#### [Records for this exercise]

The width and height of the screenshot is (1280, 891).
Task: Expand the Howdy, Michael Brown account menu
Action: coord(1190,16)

--

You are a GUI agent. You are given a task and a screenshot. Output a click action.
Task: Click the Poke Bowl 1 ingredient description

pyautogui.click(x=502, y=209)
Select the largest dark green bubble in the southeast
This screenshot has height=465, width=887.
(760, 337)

---

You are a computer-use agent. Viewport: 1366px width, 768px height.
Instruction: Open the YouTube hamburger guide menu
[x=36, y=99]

#### [Task requirements]
Take the part of the entries that opens with the line containing "The width and" and closes with the line containing "Action: coord(1190,16)", and write it out again with "account menu" switched to "profile menu". Keep everything else unchanged.

#### [Result of this exercise]
The width and height of the screenshot is (1280, 891).
Task: Expand the Howdy, Michael Brown profile menu
Action: coord(1190,16)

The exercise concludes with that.